5.2           Valgrind Errors
If you mishandling memory in C, chances are you will lose half or all of a test’s credit due to a Valgrind error. You can find a comprehensive guide to Valgrind errors here: https://valgrind.org/docs/manual/ mc-manual.html#mc-manual.errormsgs

For your convenience, here is a list of common Valgrind errors:

•   Illegal read/write: this happens when you read or write to memory that was not allocated using malloc/calloc/realloc. This can happen if you write to memory that is outside a buffer’s bounds, or if you try to use a recently freed pointer. If you have an illegal read/write of 1 byte, then there is likely a string involved; you should make sure that you allocated enough space for all your strings, including the null terminator.

•   Conditional jump or move depends on uninitialized value: this usually happens if you use malloc or realloc to allocate memory and forget to intialize the memory. Since malloc and realloc do not manually clear out memory, you cannot assume that it is full of zeros.

•   Invalid free: this happens if you free a pointer twice or try to free something that is not heap-allocated. Usually, you won’t actually see this error, since it will often cause the program to halt with an Aborted signal.

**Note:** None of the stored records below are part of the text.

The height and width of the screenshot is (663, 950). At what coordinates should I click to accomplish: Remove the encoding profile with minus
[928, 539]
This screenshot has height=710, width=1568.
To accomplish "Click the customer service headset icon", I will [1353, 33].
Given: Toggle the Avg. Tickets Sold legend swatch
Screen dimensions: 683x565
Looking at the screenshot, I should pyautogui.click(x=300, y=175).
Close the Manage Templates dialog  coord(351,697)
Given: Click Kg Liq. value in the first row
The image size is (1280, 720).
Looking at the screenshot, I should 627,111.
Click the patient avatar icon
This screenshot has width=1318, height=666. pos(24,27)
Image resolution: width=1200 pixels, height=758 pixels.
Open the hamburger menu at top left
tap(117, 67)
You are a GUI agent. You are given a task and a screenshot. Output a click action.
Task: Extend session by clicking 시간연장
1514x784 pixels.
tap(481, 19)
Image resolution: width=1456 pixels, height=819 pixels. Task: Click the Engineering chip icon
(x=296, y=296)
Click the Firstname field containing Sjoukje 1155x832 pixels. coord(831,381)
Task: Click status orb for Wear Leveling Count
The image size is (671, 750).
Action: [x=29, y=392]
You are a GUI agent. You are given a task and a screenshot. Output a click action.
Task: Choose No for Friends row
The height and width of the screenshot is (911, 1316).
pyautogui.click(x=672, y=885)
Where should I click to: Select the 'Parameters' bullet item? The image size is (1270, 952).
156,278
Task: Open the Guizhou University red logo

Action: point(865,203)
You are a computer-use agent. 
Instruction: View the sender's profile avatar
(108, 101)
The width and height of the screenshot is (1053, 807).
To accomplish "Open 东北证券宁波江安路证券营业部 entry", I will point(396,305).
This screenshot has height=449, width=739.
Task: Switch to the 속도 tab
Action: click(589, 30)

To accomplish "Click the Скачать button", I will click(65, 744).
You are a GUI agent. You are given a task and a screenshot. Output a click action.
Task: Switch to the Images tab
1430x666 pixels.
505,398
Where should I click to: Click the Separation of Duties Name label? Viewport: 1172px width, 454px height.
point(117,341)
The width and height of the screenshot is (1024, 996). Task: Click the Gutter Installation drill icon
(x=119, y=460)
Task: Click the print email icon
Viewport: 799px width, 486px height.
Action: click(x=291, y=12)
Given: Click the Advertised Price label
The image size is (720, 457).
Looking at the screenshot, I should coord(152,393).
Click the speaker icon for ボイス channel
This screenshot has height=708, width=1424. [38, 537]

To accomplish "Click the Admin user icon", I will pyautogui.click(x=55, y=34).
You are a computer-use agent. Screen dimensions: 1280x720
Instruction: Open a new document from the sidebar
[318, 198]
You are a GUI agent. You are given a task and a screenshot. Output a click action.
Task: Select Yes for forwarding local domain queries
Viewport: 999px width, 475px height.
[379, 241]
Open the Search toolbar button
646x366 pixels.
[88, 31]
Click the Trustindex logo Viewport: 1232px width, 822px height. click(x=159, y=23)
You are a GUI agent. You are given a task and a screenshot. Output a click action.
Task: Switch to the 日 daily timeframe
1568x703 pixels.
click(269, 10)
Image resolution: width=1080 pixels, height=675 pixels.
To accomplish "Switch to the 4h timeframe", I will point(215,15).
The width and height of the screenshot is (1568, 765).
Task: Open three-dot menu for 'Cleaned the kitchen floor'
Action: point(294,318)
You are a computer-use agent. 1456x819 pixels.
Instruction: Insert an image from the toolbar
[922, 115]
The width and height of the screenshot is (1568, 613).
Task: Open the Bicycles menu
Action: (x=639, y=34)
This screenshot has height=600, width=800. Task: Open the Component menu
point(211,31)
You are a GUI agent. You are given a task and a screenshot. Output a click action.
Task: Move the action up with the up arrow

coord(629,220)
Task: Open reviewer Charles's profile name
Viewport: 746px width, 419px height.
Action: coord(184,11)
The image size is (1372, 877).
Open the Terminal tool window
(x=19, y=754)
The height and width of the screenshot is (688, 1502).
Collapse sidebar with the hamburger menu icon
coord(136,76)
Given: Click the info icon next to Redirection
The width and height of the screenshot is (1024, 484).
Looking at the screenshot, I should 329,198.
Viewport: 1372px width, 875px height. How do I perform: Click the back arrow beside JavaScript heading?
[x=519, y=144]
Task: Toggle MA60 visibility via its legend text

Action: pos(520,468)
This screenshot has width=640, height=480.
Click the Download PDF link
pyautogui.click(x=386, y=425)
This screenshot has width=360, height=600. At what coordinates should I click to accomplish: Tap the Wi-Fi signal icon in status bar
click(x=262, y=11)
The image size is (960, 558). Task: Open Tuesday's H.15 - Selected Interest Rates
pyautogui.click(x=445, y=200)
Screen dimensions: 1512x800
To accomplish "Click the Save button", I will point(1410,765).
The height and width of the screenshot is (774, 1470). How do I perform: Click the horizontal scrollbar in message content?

•   Memory leak: this happens if you forget to free something. The memory leak printout should tell you the location where the leaked data is allocated, so that hopefully gives you an idea of where it was created. Remember that you must free memory if it is not being returned from a function, or if it is not attached to a valid ascii_image struct. (Think about what you had to do for empty_list in HW9!)

5.3           Makefile
We have provided a Makefile for this timed lab that will build your project. Here are the commands you should be using with this Makefile:

1.    To clean your working directory (use this command instead of manually deleting the .o files): make clean

2.    To compile the code in main.c: make tl04

3.    To compile the tests: make tests

4.    To run all tests at once: make run-tests

•   To run a specific test: make run-tests TEST=test_name

5.    To run all tests at once with Valgrind enabled: make run-valgrind

•   To run a specific test with Valgrind enabled: make run-valgrind TEST=test_name

6.    To debug a specific test using gdb: make run-gdb TEST=test_name

Then, at the (gdb) prompt:

(a)     Set some breakpoints (if you need to—for stepping through your code you would, but you wouldn’t if you just want to see where your code is segfaulting) with b suites/list_suite.c:420, or b tl04.c:69, or wherever you want to set a breakpoint

(b)     Run the test with run

(c)      If you set breakpoints: you can step line-by-line (including into function calls) with s or step over function calls with n

(d)     If your code segfaults, you can run bt to see a stack trace

To get an individual test name, you can look at the output produced by the tester. For example, the following failed test is test_set_character_basic:

suites/tl4_suite.c:50:F:test_set_character_basic:test_set_character_basic:0

^^^^^^^^^^^^^^^^^^^^^^^^

Beware that segfaulting tests will show the line number of the last test assertion made before the segfault, not the segfaulting line number itself. This is a limitation of the testing library we use. To see what line in your code (or in the tests) is segfaulting, follow the “To debug a specific test using gdb” instructions above.